X-Energy’s $12 billion market capitalisation on its first day of trading reflects neither its current revenue, approximately $163 million, nor its reactor’s commercial readiness, which is still years from first power. It reflects the market’s assessment that nuclear is no longer a regulatory burden to be tolerated but a strategic asset to be owned. Massive private capital is flowing into nuclear energy across both fission and fusion, with Proxima Fusion seeking two billion euros for a fusion test facility in Germany and record funding pouring into nuclear energy startups across Europe. The World Economic Forum published an article this month titled “This energy crisis is ushering in a global nuclear renaissance,” citing the Strait of Hormuz disruption and AI power demand as twin catalysts. The 15-times oversubscription of X-Energy’s IPO is consistent with that thesis. Whether the thesis is correct is a different question.

The gap

The Xe-100 has not produced a watt of commercial electricity. The Seadrift construction permit is under NRC review. The Energy Northwest project is in early development. The Centrica agreement is a framework, not a signed power purchase contract. X-Energy’s TRISO-X fuel facility has a licence but is not yet producing fuel at commercial scale. The company’s $1.02 billion in IPO proceeds and approximately $1.8 billion raised privately will fund development through the next phase, but advanced nuclear projects routinely experience delays and cost overruns that dwarf initial estimates. NuScale’s history is instructive: it received NRC design certification in 2023, lost its anchor customer in the same year, and has spent the time since searching for a replacement. Regulatory approval does not guarantee commercial viability. It only guarantees that the regulatory question has been answered.

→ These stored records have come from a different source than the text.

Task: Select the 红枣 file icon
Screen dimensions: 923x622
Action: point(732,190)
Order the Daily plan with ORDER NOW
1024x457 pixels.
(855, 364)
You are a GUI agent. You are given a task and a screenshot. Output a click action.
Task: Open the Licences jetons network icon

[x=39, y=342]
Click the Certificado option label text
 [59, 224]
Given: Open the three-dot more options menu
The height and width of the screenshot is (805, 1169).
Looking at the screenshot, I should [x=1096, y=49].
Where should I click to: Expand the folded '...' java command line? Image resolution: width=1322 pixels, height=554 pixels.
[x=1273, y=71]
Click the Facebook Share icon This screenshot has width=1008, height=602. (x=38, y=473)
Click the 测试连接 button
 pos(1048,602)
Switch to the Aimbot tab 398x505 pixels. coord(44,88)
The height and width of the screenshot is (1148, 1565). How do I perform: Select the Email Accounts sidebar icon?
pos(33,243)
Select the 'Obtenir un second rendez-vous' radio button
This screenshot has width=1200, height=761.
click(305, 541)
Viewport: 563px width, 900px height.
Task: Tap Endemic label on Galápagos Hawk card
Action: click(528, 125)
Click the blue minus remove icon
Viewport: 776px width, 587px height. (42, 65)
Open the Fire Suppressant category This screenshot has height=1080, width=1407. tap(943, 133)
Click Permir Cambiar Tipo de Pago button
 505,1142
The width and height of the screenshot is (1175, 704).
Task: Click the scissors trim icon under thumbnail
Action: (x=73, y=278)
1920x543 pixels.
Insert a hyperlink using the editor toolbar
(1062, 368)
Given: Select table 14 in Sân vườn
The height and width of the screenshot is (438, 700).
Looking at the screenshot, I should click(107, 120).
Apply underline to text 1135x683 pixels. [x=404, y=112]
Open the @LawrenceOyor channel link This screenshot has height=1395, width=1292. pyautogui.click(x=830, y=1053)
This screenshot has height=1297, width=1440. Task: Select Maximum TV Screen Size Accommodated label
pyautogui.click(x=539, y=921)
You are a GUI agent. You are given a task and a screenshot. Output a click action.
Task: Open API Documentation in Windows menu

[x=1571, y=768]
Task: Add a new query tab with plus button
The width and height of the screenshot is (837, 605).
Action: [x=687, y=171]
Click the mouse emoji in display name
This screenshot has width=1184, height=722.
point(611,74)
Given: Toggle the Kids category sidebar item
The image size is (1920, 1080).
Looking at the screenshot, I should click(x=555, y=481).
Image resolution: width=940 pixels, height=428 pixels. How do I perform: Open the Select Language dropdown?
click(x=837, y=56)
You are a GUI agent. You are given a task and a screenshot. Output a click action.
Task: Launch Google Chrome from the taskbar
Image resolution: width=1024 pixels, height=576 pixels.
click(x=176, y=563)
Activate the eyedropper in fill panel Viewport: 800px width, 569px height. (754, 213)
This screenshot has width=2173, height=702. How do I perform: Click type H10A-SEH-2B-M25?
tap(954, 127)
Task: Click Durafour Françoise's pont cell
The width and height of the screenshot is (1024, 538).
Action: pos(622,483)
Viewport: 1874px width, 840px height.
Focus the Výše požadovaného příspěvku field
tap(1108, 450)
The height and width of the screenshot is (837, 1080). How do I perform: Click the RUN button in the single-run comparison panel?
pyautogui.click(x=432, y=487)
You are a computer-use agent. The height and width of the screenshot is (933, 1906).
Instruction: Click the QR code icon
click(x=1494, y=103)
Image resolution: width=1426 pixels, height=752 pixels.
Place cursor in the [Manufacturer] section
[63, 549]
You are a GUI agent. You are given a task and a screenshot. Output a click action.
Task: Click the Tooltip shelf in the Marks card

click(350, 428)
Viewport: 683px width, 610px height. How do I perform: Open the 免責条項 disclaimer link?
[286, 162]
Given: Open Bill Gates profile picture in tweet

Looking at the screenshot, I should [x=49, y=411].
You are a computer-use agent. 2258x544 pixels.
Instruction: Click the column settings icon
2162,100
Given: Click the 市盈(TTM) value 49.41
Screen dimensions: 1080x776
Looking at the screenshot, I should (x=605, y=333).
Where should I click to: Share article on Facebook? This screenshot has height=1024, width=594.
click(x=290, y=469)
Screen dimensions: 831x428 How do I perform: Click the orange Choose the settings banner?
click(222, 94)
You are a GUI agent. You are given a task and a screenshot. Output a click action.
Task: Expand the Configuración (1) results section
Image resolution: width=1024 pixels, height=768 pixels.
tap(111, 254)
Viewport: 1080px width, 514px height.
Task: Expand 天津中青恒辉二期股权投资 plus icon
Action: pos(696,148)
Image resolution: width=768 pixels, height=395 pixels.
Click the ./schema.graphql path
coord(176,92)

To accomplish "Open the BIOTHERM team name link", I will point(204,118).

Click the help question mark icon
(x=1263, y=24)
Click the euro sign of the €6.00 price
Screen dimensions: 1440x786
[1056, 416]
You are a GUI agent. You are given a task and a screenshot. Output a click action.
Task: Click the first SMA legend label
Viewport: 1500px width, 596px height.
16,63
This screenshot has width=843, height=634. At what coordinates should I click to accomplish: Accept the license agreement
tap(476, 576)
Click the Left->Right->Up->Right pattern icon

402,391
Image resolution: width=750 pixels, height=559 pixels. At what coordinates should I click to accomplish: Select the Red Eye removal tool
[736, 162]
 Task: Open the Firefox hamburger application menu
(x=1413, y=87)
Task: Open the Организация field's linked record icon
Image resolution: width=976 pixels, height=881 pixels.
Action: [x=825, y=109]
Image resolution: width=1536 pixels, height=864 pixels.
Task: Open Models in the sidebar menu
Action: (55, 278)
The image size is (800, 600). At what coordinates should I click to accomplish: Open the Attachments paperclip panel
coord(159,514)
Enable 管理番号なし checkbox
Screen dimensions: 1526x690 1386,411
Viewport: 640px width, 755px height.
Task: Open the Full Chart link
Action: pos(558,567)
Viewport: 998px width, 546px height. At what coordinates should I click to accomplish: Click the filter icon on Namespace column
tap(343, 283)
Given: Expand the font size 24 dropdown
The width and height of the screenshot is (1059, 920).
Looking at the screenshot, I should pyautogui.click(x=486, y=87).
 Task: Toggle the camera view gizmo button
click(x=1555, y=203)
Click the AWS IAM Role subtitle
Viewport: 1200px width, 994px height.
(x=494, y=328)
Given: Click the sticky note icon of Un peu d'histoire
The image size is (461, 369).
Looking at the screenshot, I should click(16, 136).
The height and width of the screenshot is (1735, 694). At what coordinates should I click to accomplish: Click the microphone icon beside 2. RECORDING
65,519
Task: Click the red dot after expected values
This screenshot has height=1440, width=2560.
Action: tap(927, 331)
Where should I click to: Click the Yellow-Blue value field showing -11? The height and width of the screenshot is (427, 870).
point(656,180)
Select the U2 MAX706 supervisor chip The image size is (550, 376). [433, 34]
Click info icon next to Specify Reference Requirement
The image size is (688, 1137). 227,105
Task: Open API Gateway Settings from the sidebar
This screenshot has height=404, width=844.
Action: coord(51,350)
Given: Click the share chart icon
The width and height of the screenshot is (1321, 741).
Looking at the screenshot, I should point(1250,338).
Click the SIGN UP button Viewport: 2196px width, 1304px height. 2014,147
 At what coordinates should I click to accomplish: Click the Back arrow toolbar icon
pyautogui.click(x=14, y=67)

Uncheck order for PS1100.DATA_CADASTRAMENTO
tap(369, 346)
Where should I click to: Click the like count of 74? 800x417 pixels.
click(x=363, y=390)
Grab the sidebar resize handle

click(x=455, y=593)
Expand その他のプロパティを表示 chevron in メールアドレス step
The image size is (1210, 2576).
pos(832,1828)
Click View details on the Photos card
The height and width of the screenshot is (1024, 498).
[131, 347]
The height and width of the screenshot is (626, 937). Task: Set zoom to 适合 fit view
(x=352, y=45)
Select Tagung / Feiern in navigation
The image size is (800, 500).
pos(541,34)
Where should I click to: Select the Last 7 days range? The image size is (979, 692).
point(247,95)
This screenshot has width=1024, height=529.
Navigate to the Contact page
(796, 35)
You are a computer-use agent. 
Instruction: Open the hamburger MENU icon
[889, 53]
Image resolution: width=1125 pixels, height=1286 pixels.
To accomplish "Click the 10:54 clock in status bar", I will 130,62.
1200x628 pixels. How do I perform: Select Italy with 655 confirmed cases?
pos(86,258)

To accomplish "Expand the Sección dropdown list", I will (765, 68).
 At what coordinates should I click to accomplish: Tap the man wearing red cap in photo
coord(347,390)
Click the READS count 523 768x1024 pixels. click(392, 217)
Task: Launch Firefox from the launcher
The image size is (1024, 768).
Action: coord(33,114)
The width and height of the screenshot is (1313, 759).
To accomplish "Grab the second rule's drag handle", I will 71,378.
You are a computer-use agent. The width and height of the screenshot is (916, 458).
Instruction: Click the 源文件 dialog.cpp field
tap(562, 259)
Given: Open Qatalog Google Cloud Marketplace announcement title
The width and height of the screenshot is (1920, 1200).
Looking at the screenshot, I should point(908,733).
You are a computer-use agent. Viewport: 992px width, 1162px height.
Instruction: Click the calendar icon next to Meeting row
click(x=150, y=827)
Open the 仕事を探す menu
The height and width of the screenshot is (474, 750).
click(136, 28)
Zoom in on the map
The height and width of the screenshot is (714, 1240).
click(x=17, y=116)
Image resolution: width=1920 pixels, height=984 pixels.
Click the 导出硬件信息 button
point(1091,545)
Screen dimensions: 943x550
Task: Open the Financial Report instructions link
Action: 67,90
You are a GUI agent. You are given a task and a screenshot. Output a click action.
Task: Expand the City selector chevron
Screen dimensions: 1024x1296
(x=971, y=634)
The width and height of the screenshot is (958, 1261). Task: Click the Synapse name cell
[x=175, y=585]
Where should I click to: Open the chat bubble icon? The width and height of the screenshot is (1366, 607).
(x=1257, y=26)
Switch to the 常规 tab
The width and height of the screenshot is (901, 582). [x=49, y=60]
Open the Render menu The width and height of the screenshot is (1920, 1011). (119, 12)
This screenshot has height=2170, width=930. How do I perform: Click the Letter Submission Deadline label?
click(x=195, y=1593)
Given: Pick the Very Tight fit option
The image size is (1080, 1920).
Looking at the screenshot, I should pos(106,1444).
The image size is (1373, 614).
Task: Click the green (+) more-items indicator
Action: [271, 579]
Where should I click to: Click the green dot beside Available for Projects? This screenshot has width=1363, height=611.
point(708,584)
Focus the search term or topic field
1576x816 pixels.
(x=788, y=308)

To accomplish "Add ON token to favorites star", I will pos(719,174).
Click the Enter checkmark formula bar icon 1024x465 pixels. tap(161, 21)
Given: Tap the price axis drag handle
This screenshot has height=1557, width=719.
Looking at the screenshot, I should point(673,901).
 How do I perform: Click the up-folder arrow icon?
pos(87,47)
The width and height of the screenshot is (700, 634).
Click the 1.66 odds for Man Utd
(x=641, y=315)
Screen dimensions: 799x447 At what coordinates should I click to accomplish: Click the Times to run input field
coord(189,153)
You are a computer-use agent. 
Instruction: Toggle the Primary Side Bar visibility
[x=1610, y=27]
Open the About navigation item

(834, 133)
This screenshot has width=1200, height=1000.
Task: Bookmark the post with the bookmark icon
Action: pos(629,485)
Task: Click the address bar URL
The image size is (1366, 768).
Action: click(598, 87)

The gap between X-Energy’s market valuation and its commercial reality is not unique to nuclear. It is the same gap that exists across the AI infrastructure supply chain, from Nvidia’s forward-looking multiples to CoreWeave’s debt-funded expansion to alternative approaches to powering AI infrastructure that include data centres in orbit. The market is pricing the future demand for AI compute as a near certainty and the supply of energy to run that compute as the binding constraint. X-Energy sits on the supply side of that constraint with a reactor design that has government backing, a fuel licence that took 50 years to issue to anyone, an 11-gigawatt customer pipeline anchored by Amazon, and a share price that assumes all of it will work. The failed SPAC valued the company at $1 billion when nobody needed the power. The IPO valued it at $12 billion because everybody does. The reactor has not changed. The bet is that the need will not change either.